The entries below are to be retyped exactly. Preserve every word.
=== Begin Enclosure ===
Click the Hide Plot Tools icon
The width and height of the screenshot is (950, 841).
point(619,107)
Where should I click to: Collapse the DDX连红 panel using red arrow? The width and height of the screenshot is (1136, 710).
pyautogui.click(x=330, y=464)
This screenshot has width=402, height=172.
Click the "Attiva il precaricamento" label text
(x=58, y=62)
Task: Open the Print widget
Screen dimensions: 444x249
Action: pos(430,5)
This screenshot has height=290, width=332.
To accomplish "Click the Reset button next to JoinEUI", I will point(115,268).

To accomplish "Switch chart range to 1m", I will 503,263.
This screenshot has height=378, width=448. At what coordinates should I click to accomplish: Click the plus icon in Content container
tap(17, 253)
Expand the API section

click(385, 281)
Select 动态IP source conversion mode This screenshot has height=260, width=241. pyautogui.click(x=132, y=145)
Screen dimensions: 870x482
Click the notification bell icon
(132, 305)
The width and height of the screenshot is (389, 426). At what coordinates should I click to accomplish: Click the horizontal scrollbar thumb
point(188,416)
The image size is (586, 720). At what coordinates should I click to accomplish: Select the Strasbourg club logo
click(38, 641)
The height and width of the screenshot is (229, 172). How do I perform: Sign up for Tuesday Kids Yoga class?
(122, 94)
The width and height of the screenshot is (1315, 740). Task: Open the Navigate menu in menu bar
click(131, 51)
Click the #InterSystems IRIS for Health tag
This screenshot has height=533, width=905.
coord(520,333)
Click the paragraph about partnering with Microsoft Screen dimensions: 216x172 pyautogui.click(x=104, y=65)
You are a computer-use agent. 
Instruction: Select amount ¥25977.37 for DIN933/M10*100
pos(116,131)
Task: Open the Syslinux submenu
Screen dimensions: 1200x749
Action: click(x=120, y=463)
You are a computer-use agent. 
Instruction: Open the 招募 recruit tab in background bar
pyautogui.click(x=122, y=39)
=== End Enclosure ===
#### [Answer for this exercise]
Click the Hide Plot Tools icon
The width and height of the screenshot is (950, 841).
point(619,107)
Where should I click to: Collapse the DDX连红 panel using red arrow? The width and height of the screenshot is (1136, 710).
pyautogui.click(x=330, y=464)
This screenshot has width=402, height=172.
Click the "Attiva il precaricamento" label text
(x=58, y=62)
Task: Open the Print widget
Screen dimensions: 444x249
Action: pos(430,5)
This screenshot has height=290, width=332.
To accomplish "Click the Reset button next to JoinEUI", I will point(115,268).

To accomplish "Switch chart range to 1m", I will 503,263.
This screenshot has height=378, width=448. At what coordinates should I click to accomplish: Click the plus icon in Content container
tap(17, 253)
Expand the API section

click(385, 281)
Select 动态IP source conversion mode This screenshot has height=260, width=241. pyautogui.click(x=132, y=145)
Screen dimensions: 870x482
Click the notification bell icon
(132, 305)
The width and height of the screenshot is (389, 426). At what coordinates should I click to accomplish: Click the horizontal scrollbar thumb
point(188,416)
The image size is (586, 720). At what coordinates should I click to accomplish: Select the Strasbourg club logo
click(38, 641)
The height and width of the screenshot is (229, 172). How do I perform: Sign up for Tuesday Kids Yoga class?
(122, 94)
The width and height of the screenshot is (1315, 740). Task: Open the Navigate menu in menu bar
click(131, 51)
Click the #InterSystems IRIS for Health tag
This screenshot has height=533, width=905.
coord(520,333)
Click the paragraph about partnering with Microsoft Screen dimensions: 216x172 pyautogui.click(x=104, y=65)
You are a computer-use agent. 
Instruction: Select amount ¥25977.37 for DIN933/M10*100
pos(116,131)
Task: Open the Syslinux submenu
Screen dimensions: 1200x749
Action: click(x=120, y=463)
You are a computer-use agent. 
Instruction: Open the 招募 recruit tab in background bar
pyautogui.click(x=122, y=39)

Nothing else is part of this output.